Types of Nursing Reports
- Shift to Shift Report: Transition of care duties from one nurse to another during shift changes.
- Telephone Report: Information relayed via phone, especially when dealing with external sources, for patient care in acute settings.
- Establishes responsibility for patient care to another licensed professional.
Content of Shift to Shift Report
- Should encompass background information, current diagnosis, treatment plans, new medical orders, mental health status, patient activity, equipment used, IV details, lab result trends, pain management and response, any changes in patient status, and information on tubes or drains.
SBAR Format
- Situation: Current state of the patient and immediate concerns.

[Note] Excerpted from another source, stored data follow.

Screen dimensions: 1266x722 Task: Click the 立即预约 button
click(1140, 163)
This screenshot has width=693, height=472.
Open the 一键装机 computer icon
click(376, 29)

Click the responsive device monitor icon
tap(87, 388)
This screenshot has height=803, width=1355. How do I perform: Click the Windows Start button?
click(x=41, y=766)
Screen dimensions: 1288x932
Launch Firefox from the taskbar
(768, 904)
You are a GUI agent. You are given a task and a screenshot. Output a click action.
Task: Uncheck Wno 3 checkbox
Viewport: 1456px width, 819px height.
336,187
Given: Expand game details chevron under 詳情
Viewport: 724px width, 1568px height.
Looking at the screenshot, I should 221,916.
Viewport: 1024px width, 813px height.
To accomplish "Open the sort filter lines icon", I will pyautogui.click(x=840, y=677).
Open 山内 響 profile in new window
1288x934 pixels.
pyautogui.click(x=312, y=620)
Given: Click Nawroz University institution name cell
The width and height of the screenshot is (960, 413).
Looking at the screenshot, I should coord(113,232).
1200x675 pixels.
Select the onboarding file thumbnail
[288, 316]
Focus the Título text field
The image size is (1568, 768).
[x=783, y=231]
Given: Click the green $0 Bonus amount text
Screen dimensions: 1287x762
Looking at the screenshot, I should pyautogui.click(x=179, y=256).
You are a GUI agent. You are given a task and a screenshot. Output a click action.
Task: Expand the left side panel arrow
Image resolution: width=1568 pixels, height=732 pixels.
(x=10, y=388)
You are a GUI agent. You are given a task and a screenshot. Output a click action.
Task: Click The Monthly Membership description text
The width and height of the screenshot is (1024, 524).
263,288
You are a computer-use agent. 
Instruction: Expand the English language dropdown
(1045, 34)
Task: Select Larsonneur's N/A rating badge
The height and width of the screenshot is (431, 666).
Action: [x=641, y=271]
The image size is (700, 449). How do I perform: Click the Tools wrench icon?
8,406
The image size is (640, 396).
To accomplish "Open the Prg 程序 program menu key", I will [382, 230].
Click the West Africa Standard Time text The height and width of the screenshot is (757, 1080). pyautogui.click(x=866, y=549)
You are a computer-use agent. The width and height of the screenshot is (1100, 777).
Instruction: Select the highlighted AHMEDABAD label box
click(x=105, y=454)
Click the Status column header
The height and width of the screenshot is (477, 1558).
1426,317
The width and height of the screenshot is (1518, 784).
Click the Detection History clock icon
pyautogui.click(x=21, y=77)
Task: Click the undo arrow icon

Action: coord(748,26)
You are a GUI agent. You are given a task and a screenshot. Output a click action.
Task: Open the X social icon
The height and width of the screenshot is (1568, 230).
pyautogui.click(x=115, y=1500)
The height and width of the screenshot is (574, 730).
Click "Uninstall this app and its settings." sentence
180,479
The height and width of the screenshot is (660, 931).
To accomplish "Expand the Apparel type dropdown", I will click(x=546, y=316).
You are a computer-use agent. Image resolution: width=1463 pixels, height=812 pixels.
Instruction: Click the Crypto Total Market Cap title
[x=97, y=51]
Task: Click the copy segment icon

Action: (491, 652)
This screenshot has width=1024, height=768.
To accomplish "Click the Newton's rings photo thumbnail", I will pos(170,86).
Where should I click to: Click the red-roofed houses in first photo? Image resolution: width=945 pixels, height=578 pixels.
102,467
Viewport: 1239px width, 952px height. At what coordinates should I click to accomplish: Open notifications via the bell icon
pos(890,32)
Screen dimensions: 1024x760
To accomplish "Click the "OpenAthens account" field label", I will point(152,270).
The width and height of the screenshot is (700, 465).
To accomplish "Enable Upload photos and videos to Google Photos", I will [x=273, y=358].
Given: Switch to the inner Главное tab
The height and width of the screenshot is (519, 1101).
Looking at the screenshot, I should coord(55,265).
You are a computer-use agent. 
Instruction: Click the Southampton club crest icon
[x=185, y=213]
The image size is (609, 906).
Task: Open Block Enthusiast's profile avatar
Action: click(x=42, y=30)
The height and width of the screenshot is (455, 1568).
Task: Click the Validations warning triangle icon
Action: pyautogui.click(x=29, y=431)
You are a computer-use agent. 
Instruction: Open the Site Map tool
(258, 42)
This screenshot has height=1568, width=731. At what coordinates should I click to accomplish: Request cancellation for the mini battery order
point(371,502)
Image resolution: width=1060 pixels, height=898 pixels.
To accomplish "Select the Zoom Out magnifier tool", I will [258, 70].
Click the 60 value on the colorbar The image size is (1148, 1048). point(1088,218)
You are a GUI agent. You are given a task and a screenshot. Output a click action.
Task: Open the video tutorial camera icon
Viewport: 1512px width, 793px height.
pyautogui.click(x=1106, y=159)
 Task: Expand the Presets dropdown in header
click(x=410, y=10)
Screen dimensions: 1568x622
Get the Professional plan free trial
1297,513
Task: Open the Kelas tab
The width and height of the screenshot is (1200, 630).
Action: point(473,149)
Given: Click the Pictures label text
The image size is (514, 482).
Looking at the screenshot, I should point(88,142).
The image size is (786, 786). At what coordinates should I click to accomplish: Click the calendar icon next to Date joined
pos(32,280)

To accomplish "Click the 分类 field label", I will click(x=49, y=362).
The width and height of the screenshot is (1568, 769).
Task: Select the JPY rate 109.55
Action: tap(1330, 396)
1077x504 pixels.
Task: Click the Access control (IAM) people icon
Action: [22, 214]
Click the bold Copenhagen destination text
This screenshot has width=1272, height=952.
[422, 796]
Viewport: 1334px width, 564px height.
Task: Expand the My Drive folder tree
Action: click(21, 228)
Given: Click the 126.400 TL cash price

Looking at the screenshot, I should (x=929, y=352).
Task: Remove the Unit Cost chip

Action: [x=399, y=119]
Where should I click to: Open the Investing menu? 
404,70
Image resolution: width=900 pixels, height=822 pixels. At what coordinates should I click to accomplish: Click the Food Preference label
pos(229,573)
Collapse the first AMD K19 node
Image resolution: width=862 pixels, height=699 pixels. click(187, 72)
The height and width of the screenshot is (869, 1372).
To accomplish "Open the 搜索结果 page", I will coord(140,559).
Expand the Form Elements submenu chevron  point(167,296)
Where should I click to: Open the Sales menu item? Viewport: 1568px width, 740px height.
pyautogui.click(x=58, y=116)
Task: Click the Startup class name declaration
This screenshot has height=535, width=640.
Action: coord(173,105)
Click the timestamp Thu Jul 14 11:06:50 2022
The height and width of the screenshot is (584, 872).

- Background: Relevant clinical history and context of the patient's condition.
- Assessment: Personal evaluation of the patient's issues or problems.
- Recommend: Suggested actions and plans for patient care.
- Standardizes communication and sets expectations for information exchange.
Detailed Elements of SBAR
- Situation: Includes patient's name, room number, age, physician details, days in the hospital or post-op, admission reason, diagnosis, and relevant issues such as allergies.
- Background: Accounts for medical history, specific assessments, changes in health or activity levels, and family responses regarding treatment and discharge plans.
- Assessment: Focuses on the patient's current status and any unresolved issues needing attention.
- Recommend: Outlines proposed care plans and indicates necessary communication with physicians.
Factors Impacting Report Quality
- Distractions: Interferences such as IV alarms, phone calls, or interruptions from patients can hinder effective report transmission.
- Listening Skills: Poor listening can lead to significant miscommunication.
- Communication Errors: Issues may arise from inadequate or inaccurate information sharing, including lab data or patient activity levels.
- Physical State: Factors like fatigue or negative body language can affect the delivery and reception of important information.